→ Instruction
Copy out the lines from the line with "Open the Picture Layout (图片版式) dropdown" to the line with "(x=25, y=188)", both included.

→ Data entries
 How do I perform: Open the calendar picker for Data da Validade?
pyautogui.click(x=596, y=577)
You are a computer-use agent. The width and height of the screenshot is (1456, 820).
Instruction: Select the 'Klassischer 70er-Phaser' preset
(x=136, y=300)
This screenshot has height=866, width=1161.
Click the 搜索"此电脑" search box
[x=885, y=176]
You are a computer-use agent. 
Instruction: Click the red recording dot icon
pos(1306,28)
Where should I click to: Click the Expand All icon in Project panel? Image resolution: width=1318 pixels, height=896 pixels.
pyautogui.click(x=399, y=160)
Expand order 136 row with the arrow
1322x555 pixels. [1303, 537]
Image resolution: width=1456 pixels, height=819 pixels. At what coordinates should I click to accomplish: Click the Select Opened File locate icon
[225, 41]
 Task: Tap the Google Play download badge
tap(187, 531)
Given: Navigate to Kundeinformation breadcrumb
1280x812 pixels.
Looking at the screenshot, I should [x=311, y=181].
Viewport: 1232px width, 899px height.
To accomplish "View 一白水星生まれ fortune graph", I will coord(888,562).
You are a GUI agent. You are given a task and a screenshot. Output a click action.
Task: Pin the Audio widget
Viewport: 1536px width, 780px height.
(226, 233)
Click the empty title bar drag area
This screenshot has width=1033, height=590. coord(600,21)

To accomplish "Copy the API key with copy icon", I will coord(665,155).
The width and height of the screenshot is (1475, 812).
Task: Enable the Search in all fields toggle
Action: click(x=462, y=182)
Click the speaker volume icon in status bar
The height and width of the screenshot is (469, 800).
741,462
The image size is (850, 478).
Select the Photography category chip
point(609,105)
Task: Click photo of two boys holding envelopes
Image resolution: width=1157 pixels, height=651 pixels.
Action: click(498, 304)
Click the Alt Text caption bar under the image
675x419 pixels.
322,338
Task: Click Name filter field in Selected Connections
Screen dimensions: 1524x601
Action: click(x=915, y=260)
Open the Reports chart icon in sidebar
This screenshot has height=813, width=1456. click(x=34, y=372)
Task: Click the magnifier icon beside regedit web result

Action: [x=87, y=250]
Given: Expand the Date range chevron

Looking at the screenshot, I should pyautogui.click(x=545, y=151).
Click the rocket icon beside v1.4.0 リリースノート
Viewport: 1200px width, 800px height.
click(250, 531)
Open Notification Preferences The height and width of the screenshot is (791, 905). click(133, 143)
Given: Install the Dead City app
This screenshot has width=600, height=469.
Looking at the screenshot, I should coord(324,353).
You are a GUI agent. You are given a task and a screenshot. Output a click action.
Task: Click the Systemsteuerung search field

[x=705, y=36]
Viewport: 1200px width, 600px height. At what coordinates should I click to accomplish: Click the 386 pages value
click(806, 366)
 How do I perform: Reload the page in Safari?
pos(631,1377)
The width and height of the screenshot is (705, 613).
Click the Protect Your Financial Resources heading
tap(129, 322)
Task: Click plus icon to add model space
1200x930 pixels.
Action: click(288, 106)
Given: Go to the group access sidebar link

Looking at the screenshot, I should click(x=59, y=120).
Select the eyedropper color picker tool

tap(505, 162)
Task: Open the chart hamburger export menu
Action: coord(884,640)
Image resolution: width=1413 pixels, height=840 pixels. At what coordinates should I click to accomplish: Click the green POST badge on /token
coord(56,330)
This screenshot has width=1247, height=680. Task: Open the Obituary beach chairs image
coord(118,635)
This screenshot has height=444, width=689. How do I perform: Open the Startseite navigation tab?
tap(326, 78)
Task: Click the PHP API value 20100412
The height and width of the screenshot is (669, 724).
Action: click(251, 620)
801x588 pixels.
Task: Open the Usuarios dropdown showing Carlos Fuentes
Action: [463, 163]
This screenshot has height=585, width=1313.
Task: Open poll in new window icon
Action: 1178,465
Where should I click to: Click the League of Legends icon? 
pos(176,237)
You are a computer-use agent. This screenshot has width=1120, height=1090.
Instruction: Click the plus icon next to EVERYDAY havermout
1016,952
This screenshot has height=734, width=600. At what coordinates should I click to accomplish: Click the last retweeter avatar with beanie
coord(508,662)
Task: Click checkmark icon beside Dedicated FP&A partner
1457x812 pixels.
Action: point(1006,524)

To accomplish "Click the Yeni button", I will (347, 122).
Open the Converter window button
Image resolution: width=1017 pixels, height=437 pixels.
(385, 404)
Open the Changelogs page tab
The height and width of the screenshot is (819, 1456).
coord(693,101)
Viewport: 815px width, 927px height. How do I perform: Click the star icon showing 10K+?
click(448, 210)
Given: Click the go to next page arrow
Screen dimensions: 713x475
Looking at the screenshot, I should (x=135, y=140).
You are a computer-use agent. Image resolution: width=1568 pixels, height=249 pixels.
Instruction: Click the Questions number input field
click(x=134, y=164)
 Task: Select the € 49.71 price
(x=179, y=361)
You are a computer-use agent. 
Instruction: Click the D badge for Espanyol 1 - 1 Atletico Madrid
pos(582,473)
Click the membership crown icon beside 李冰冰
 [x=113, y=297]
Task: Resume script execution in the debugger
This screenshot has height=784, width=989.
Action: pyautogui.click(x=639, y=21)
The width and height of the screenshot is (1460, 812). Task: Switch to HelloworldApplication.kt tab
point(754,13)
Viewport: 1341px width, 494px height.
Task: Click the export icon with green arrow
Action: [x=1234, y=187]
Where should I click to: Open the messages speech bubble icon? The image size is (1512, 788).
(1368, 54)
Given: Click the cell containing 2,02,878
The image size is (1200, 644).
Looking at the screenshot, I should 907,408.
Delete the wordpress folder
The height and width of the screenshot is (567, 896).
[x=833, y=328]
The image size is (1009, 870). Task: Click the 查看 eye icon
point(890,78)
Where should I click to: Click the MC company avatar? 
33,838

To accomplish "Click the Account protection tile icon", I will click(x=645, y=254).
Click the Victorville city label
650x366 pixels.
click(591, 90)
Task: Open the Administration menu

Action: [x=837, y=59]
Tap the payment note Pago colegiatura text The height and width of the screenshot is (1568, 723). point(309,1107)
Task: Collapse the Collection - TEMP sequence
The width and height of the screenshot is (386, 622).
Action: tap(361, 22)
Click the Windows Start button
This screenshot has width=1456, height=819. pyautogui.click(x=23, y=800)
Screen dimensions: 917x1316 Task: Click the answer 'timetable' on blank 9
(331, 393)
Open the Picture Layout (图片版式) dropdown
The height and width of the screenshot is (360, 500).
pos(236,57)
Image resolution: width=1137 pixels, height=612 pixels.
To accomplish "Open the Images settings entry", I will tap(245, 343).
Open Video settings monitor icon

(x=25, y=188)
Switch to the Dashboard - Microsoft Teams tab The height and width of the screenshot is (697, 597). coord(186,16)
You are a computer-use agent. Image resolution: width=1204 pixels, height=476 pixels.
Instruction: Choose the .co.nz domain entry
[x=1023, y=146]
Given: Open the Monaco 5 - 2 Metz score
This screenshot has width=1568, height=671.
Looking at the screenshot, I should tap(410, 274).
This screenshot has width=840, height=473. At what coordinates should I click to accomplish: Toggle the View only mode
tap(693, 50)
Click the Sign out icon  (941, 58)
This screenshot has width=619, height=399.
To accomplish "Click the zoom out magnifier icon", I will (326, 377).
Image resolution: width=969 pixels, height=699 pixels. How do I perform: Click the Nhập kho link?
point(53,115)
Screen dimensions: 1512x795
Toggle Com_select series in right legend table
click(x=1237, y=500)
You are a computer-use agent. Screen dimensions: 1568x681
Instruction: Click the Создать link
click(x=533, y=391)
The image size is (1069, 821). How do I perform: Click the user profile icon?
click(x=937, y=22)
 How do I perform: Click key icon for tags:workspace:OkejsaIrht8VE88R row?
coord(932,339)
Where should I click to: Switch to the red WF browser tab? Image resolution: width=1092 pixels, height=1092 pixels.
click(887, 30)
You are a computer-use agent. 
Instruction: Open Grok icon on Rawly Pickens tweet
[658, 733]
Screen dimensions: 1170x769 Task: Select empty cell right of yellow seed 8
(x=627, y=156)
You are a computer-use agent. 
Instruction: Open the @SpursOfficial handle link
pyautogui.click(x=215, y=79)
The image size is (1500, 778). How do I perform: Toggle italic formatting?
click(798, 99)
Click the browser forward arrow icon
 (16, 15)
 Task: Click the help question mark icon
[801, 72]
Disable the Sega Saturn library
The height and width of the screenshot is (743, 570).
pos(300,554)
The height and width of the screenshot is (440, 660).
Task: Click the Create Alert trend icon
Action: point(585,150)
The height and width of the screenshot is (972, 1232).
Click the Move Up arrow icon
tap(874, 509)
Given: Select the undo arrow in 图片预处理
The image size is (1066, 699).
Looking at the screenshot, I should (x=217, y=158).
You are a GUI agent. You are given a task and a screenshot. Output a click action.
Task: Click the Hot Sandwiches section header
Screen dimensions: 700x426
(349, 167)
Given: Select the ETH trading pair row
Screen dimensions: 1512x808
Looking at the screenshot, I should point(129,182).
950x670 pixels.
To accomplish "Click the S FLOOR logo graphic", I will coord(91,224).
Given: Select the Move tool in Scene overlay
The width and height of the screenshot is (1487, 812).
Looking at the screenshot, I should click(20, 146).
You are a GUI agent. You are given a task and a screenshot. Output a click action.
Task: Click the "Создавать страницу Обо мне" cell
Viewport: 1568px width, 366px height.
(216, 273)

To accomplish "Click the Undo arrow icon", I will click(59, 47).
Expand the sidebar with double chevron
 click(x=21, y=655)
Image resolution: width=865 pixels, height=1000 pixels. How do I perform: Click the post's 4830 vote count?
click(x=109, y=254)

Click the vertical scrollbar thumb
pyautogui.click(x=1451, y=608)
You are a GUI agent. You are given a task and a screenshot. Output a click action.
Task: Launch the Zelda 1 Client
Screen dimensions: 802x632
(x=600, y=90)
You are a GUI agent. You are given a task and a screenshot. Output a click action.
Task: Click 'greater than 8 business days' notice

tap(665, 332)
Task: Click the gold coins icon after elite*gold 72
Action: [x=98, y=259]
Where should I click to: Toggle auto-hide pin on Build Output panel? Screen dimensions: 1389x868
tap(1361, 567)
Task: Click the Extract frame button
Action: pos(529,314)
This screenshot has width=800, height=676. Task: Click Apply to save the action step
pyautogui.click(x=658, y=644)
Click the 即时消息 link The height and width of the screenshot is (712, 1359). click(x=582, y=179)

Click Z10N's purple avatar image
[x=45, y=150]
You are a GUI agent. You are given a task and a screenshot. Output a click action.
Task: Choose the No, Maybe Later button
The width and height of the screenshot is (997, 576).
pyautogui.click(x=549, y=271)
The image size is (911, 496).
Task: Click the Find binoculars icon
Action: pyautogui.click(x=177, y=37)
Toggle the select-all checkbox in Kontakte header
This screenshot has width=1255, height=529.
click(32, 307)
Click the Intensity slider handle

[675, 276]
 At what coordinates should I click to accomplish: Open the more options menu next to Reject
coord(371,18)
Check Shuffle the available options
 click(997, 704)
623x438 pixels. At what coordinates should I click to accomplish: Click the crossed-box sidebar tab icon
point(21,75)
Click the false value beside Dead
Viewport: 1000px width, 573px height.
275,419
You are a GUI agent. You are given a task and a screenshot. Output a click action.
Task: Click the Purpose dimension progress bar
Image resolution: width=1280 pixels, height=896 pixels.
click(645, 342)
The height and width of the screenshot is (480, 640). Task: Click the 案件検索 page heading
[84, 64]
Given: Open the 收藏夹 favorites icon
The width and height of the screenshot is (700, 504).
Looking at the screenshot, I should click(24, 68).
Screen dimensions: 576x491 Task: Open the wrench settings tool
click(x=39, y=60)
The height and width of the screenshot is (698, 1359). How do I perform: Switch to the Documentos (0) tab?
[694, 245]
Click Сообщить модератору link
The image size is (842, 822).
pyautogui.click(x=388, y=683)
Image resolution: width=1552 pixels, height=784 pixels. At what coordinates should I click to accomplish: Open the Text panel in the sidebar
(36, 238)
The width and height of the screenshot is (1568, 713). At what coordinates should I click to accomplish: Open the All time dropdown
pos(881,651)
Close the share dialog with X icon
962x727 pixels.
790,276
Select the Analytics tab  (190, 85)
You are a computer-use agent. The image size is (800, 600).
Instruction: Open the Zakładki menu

→ The output
Open the Picture Layout (图片版式) dropdown
The height and width of the screenshot is (360, 500).
pos(236,57)
Image resolution: width=1137 pixels, height=612 pixels.
To accomplish "Open the Images settings entry", I will tap(245, 343).
Open Video settings monitor icon

(x=25, y=188)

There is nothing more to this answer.